Collection entries:
____

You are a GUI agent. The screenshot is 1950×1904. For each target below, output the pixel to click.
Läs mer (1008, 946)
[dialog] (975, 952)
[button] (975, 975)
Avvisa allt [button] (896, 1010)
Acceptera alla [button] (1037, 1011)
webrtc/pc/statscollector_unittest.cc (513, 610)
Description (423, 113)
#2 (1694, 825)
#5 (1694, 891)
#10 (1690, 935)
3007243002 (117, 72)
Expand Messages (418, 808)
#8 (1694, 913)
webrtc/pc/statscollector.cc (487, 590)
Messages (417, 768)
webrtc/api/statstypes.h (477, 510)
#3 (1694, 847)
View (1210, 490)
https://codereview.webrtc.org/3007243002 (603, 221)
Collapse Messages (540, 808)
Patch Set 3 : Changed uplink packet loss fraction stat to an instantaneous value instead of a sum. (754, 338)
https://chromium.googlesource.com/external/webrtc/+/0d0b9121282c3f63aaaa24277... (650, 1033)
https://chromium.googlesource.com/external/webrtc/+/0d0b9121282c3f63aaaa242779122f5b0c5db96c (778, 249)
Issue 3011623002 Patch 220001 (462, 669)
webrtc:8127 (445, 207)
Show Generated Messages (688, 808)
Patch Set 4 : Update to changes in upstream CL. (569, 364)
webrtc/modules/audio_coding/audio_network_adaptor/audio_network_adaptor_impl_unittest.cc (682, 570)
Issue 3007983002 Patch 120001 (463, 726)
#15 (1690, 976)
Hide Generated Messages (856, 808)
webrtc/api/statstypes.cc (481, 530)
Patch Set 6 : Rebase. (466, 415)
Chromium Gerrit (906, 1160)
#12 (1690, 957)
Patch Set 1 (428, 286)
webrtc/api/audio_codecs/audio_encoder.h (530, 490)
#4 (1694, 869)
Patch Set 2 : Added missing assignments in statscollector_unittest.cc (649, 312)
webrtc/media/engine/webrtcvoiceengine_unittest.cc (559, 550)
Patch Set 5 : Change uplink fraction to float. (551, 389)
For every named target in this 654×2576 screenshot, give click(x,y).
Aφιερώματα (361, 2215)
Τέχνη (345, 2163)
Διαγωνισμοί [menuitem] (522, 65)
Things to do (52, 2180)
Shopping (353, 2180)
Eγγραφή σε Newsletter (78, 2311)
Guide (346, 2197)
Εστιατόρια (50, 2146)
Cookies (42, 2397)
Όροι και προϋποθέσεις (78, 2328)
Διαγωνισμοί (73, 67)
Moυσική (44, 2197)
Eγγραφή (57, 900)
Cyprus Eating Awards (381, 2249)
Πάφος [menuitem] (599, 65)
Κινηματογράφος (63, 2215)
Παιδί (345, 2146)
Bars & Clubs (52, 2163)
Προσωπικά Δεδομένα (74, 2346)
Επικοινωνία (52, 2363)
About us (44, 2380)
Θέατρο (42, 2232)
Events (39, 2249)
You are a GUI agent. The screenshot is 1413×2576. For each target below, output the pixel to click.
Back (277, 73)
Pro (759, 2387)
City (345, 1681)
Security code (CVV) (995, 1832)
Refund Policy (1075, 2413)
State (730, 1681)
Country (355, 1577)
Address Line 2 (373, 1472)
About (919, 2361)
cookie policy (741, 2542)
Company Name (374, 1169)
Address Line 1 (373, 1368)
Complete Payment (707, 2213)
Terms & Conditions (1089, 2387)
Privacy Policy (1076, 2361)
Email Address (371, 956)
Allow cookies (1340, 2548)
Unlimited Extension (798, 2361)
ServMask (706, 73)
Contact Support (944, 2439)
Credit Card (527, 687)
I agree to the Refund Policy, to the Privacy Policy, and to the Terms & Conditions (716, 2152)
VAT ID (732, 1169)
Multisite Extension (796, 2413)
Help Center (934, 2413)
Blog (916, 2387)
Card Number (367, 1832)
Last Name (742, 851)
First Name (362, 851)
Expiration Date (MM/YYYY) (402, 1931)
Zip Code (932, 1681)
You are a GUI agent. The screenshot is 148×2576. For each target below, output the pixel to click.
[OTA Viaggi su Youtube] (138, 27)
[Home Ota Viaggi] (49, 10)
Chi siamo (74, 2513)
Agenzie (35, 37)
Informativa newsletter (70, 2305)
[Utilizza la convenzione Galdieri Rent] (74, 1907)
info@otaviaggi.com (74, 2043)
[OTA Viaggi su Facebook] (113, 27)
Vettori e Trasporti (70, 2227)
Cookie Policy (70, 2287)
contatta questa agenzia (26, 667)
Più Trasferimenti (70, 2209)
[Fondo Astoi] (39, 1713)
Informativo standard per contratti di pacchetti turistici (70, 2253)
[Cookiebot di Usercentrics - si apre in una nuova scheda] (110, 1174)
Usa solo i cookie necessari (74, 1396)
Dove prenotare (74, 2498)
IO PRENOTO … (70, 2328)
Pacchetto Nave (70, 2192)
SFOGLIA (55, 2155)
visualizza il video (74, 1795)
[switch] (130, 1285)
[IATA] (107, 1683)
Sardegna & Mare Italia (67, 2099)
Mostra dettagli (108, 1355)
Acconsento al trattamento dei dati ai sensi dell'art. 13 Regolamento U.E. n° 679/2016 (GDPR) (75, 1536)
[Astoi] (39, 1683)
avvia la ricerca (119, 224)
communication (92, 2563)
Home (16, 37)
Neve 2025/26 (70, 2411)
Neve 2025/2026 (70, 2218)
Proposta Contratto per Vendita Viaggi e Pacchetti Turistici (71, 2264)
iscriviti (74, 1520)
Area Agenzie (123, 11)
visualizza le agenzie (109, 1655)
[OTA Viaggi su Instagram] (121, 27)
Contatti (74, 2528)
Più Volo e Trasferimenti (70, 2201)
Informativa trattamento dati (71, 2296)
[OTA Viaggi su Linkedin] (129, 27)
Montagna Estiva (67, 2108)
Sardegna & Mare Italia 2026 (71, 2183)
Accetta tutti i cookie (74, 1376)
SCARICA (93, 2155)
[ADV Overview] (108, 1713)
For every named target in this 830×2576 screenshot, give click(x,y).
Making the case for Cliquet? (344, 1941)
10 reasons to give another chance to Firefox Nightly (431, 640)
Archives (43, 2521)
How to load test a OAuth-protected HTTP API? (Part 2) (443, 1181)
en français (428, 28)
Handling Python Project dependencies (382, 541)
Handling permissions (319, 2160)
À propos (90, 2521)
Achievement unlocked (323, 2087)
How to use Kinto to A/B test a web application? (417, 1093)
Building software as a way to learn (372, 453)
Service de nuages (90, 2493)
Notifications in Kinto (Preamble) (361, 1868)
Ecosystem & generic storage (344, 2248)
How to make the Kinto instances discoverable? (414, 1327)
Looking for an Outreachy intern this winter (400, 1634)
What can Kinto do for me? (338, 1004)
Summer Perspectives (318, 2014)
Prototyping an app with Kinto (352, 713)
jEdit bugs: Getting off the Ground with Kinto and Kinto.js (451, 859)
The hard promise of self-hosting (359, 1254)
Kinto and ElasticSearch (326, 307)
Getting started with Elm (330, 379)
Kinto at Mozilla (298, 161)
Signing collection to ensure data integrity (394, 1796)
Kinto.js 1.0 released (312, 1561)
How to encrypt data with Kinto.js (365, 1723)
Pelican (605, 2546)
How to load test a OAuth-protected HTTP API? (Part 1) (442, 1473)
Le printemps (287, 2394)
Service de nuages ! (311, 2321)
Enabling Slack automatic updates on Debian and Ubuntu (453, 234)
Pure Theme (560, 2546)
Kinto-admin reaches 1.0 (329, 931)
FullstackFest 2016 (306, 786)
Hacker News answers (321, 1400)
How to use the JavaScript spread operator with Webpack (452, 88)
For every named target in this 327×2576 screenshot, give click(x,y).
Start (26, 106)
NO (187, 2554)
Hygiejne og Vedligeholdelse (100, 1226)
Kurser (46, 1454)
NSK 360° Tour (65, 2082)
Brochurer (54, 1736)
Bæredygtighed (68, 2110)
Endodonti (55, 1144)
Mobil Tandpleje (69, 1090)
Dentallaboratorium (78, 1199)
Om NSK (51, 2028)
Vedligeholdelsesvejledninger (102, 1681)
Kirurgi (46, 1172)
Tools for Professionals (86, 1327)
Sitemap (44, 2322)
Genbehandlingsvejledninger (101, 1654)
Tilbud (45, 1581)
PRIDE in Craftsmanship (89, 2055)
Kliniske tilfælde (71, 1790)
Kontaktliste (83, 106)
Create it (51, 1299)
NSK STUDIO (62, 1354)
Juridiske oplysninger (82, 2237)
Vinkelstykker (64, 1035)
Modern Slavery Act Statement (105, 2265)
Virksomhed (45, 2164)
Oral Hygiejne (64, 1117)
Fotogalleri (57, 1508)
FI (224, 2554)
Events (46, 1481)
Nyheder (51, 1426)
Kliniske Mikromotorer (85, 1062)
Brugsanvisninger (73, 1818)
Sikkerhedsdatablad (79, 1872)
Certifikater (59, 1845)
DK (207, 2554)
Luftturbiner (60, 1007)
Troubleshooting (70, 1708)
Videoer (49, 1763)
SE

____

◆ **Task objective**: In the records, locate each line holding the string "Informativa" and copy it.

◆ **Finished exercise**:
Informativa newsletter (70, 2305)
Informativa trattamento dati (71, 2296)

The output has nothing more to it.